• **DOCUMENT TEXT**:

__________

Sunday, July 13, 2014

Emotions


Affirmations:
I quickly and easily learn from everyone and everything.
I no longer need to assume or take things personally.
I immediately forgive myself for allowing anything to hurt me.
I let go and allow only good in my life.

“Do you have any thoughts about a healthy way to express anger.  I've been talking with someone who is encouraging me to express my anger.  Any advice about a healthy, safe way to be angry would be very much appreciated by me.” From a reader willing to seek a better way.

Healthy Emotions are ‘energy in motion’. 
When your life energy is moving, you are moved to be, do and have.
When your life energy is blocked, your life energy stops moving, and gets stuck.
Anger is a build up of energy in impatience, frustration, indecision, conflicts and confusion.

All anger is energy which seeks to be expressed, either positively or negatively.
Life energy is emotional energy which responds to your direction or intention.
If you blame your blocked flow on something or someone else, you may experience anger at them.
If you take responsibility for your blocked energy flow, you may be frustrated with you.

Withheld may become depression, resentment and covert hostility.
Energy withheld and then expressed may become criticizing, yelling, swearing, abusive, violent.
We can hurt ourselves and others with anger, when we are unclear in our intention.
When we blame or feel guilty about the use of our thoughts, words and actions, we need to heal.

Unhealed emotional expression may be hurtful and misdirected.
Withheld emotional energy may create disease, pain and addiction.
Misguided emotional expression may do harm and cause guilt and retribution.
Negativity begets negativity and the unhealthy patterns become unhealthy habits.

What do I do?
I  can take responsibility for my choices, my feelings, my intentions, my words and my experiences.
When I have “yucky” or “poopy” thoughts or feelings, I choose to dump them in private.
I do not see any value in “puking” and “pooping” on others.
When I am sick, I see no value in making someone else sick.

When we are ignorant and do not know better, we may try to make others feel as bad as we do.
When we are immature, we may want to get attention or just be heard.
When we are children, we may want to get our needs met.
When we are unaware, we may use angry words, behaviors or actions because we don’t know better.

When we are grownup, we can take responsibility and choose our desired outcome.
When we know better, we can stop to see what will be effective in achieving the results we want..
When we have more experiences, we can choose what we want to experience.

__________

• **COLLECTED MATERIAL**:
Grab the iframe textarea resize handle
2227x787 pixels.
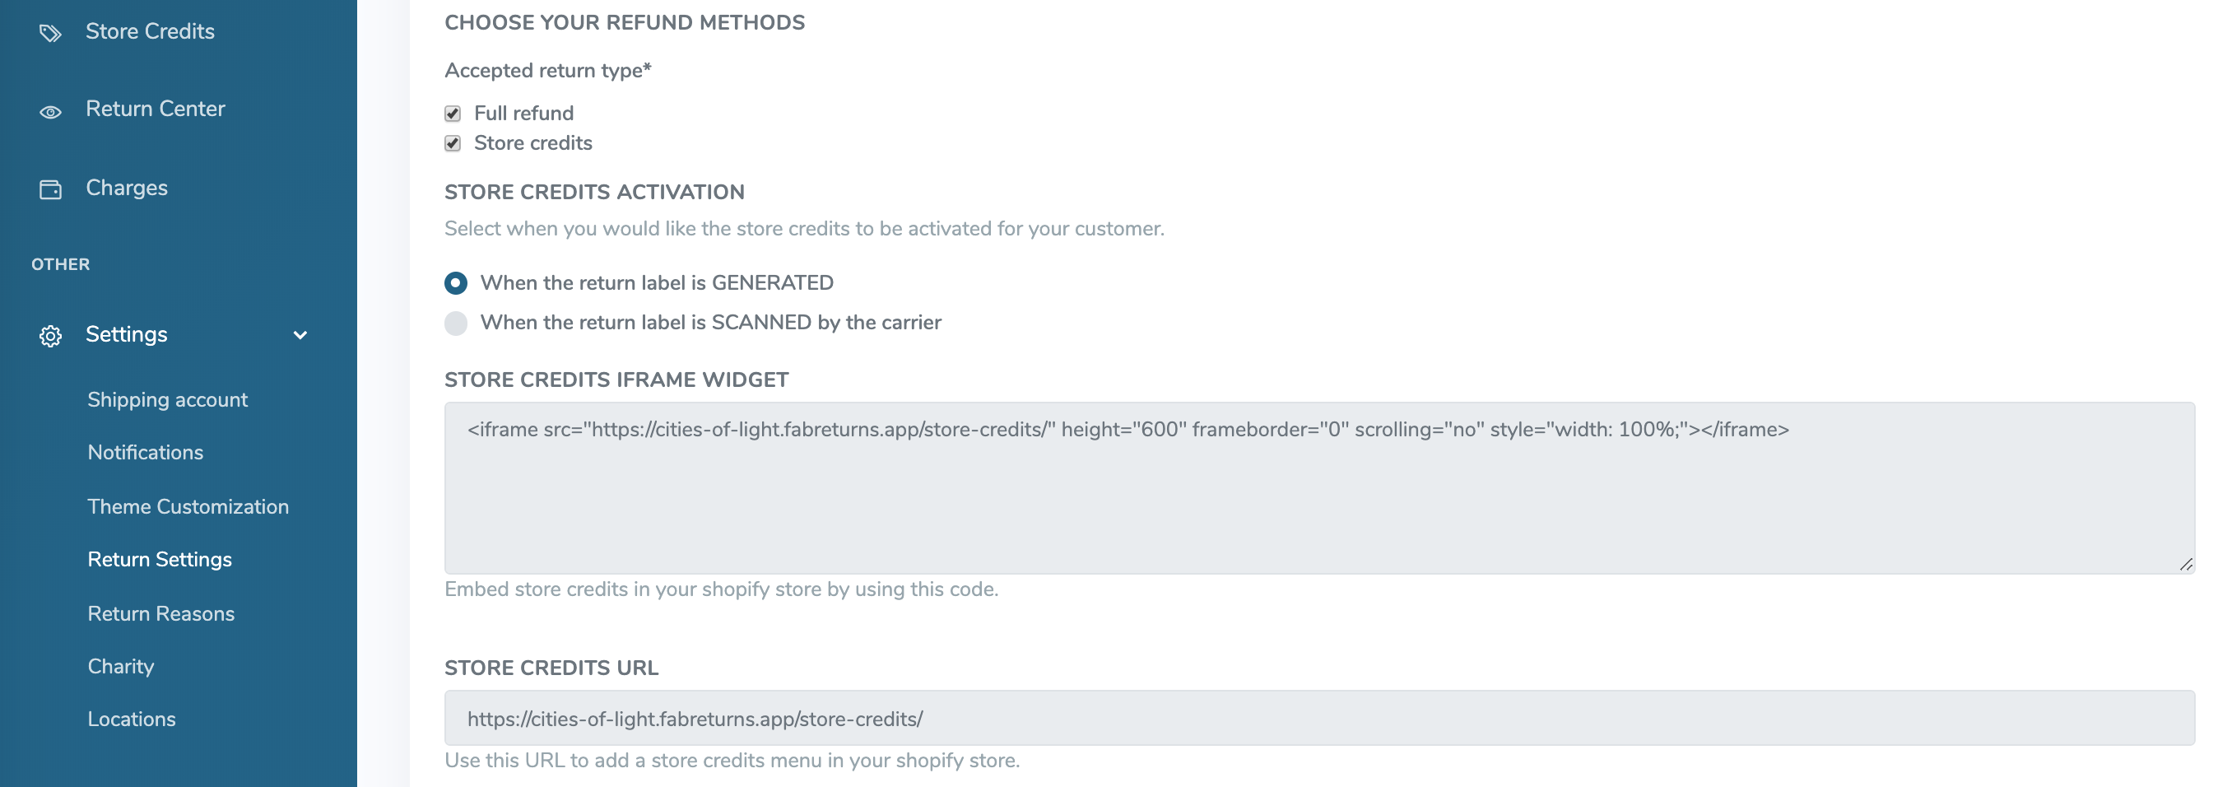coord(2186,564)

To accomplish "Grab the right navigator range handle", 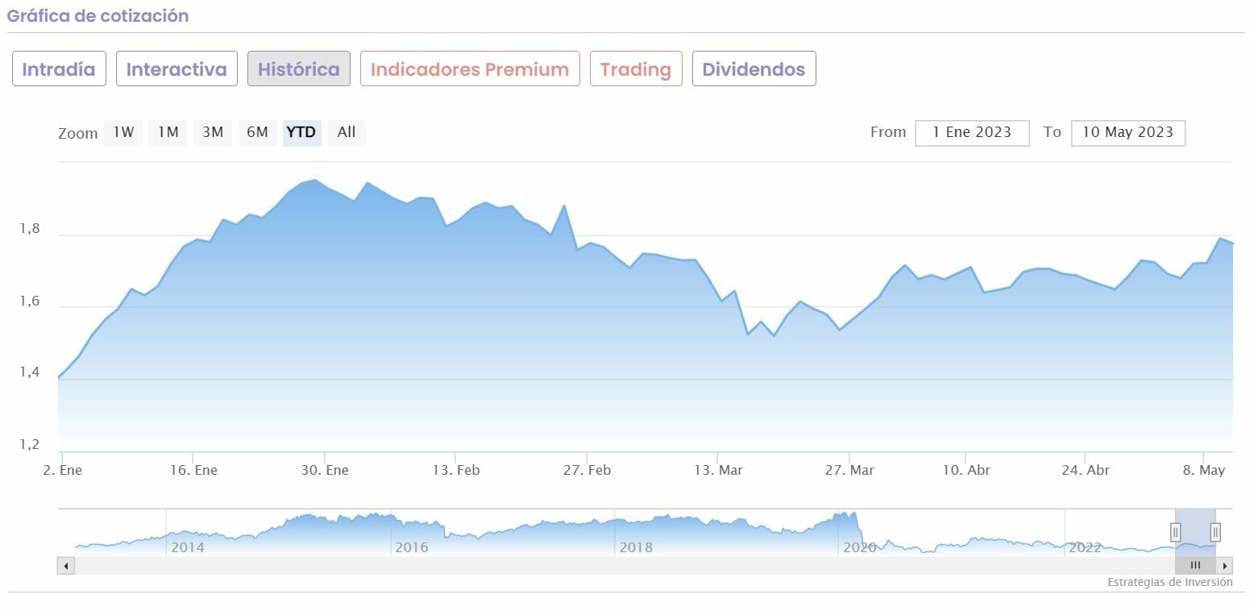I will 1215,532.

__________

• **TASK STATEMENT**:
In the post about emotions, rewrite the passage starting with "Life energy is emotional" and going on through "swearing, abusive, violent.", with "blocked" swapped out for "obstructed".

• **EXERCISE OUTPUT**:
Life energy is emotional energy which responds to your direction or intention.
If you blame your obstructed flow on something or someone else, you may experience anger at them.
If you take responsibility for your obstructed energy flow, you may be frustrated with you.

Withheld may become depression, resentment and covert hostility.
Energy withheld and then expressed may become criticizing, yelling, swearing, abusive, violent.